> Work order
Of the lines below, copy those that hold the word "agent".

(Beginning of Extracted data)

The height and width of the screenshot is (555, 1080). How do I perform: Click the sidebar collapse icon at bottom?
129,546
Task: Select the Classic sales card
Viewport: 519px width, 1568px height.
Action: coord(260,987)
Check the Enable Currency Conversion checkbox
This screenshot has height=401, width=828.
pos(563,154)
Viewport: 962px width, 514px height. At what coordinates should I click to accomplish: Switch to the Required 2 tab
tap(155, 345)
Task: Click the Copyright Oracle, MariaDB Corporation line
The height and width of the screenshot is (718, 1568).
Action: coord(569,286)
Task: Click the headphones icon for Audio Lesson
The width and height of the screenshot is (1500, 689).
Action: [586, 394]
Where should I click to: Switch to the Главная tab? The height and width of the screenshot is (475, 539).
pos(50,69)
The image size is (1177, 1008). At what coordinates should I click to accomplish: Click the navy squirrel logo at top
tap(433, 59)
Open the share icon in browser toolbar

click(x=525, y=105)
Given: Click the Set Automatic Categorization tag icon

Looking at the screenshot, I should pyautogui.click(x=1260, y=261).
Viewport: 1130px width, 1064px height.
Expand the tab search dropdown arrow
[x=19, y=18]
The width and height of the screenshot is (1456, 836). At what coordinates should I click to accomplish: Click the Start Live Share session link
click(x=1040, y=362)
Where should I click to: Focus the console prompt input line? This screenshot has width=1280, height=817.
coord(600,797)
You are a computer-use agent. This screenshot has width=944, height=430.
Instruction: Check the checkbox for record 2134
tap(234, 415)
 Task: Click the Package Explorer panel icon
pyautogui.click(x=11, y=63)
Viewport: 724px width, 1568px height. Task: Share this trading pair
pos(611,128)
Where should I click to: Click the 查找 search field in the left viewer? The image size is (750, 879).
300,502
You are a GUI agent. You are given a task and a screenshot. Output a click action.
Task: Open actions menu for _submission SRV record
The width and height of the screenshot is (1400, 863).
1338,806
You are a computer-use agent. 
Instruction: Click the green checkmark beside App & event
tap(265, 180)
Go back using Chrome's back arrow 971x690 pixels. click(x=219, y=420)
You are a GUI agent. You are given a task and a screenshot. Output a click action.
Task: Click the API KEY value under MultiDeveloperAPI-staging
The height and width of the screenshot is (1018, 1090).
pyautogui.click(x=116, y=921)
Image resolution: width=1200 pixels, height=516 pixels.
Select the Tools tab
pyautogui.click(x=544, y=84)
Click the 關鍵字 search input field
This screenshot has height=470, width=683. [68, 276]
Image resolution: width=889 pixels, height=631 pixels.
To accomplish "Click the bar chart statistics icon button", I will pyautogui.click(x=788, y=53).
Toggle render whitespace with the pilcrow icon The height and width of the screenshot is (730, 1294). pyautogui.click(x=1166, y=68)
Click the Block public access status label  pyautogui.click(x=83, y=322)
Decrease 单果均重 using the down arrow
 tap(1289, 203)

(End of Extracted data)

> Solution
You are a computer-use agent. This screenshot has width=944, height=430.
You are a GUI agent. You are given a task and a screenshot. Output a click action.
You are a computer-use agent. 
You are a GUI agent. You are given a task and a screenshot. Output a click action.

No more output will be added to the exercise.